Author, activist and Irvine Valley College professor Lisa Alvarez holds a copy of her short story collection “Some Final Beauty and Other Stories.”
(Don Leach / Daily Pilot)
Most of the protagonists are women, brought to life through Alvarez’s taut, shining sentences. Memories play a key role — people loved and lost, places missed and reviled. A nephew remembers how his uncle landed in an FBI subversives file after attending a Paul Robeson speech in South L.A. shortly after serving in the Navy in World War II. An L.A. mayor who seems like a stand-in for Antonio Villaraigoisa considers himself “the crafty and cool voice of one who sees his past and future in terms of chapters in a best-selling book” as he tries to convince a faded movie star to come down from a tree during a protest.
To paraphrase William Faulkner about the South, the past is never dead in Southern California — it isn’t even past.
While Alvarez is a first-time author, D.J. Waldie has written many books. The Livy of Lakewood, who has penned important essays about L.A. history and geography for decades, has gathered some of his recent efforts in “Elements of Los Angeles: Earth, Water, Air, Fire.”
A lot of his subjects — L.A.’s mother tree, pioneering preacher Aimee Semple McPherson, the first Hass avocado — are tried-and-true terrain for Southern California writers. But few of us can turn a phrase like Waldie. On legendary Dodger broadcasters Vin Scully and Jaime Jarrín, he writes, “The twin cities of Los Angeles and Los Ángeles, evoked by [their] voices … may seem to be incommensurate places to the unhearing, but the borders of the two cities are porous. Sound travels.”
Man, I wish I would have written that.
“Elements of Los Angeles” is worth the purchase, if only to read “Taken by the Flood,” Waldie’s account of the 1928 St. Francis Dam disaster that killed at least 431 people — mostly Latinos — and destroyed the career of L.A.’s water godfather, William Mulholland. The author’s slow burn of the tragic chronology, from Mulholland’s famous “There it is. Take it” quote when he unleashed water from the Owens Valley in 1913 to slake the city’s thirst, to how L.A. quickly forgot the disaster, compounds hubris upon hubris.
But then, Waldie concludes by citing a Spanish-language corrido about the disaster: “Friends, I leave you/with this sad song/and with a plea to heaven/For those taken by the flood.”
The ultimate victims, Waldie argues, are not the dead from the St. Francis Dam but all Angelenos for buying into the fatal folly of Mullholland’s L.A.
“Elements of Los Angeles” was published by Angel City Press, a wing of the Los Angeles Public Library that also released “Cruising J-Town: Japanese American Car Culture in Los Angeles.”

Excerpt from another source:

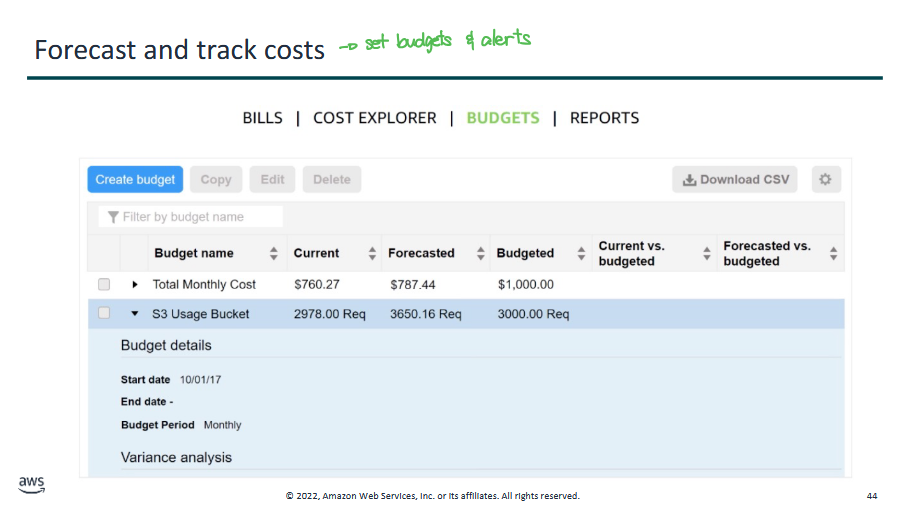
Task: Sort by Forecasted column arrows
Action: (480, 254)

Cal State Long Beach sociology professor Oliver Wang offers a powerhouse of a coffee table book by taking what could have easily sold as a scrapbook of cool images and grounding it in the history of a community that has seen the promise and pain of Southern California like few others.

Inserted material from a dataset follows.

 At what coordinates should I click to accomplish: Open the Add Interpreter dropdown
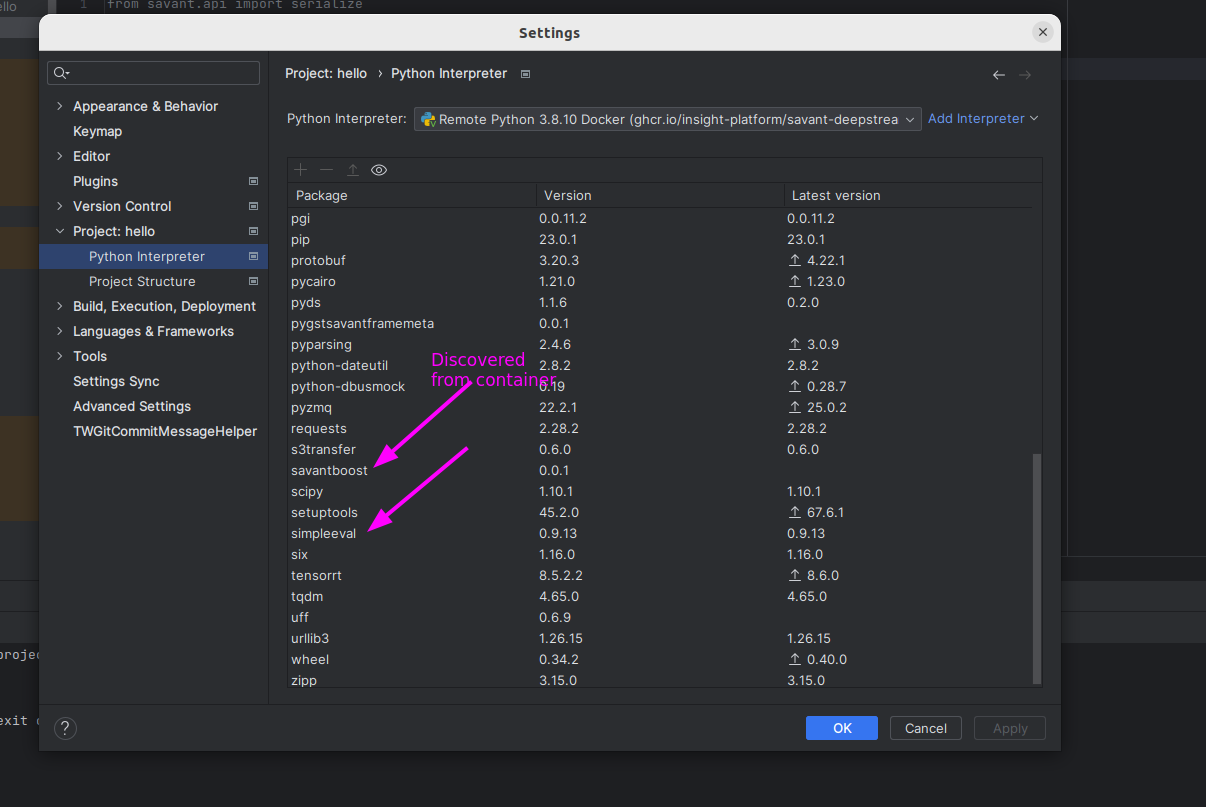click(983, 118)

We see Japanese Americans posing in front of souped-up imports, reveling in SoCal’s kustom kulture scene of the 1960s, standing in front of a car at a World War II-era incarceration camp and loading up their gardening trucks at a time when they dominated the landscaping industry.
“One can read entire histories of American car culture and find no mention of Japanese or Asian American involvement,” Wang writes — but that’s about as pedantic as “Cruising J-Town” gets.
The rest is a delight that zooms by like the rest of my recs. Drop the doomscrolling for a day, make the time to read them all and become a better Southern Californian in the process. Enjoy!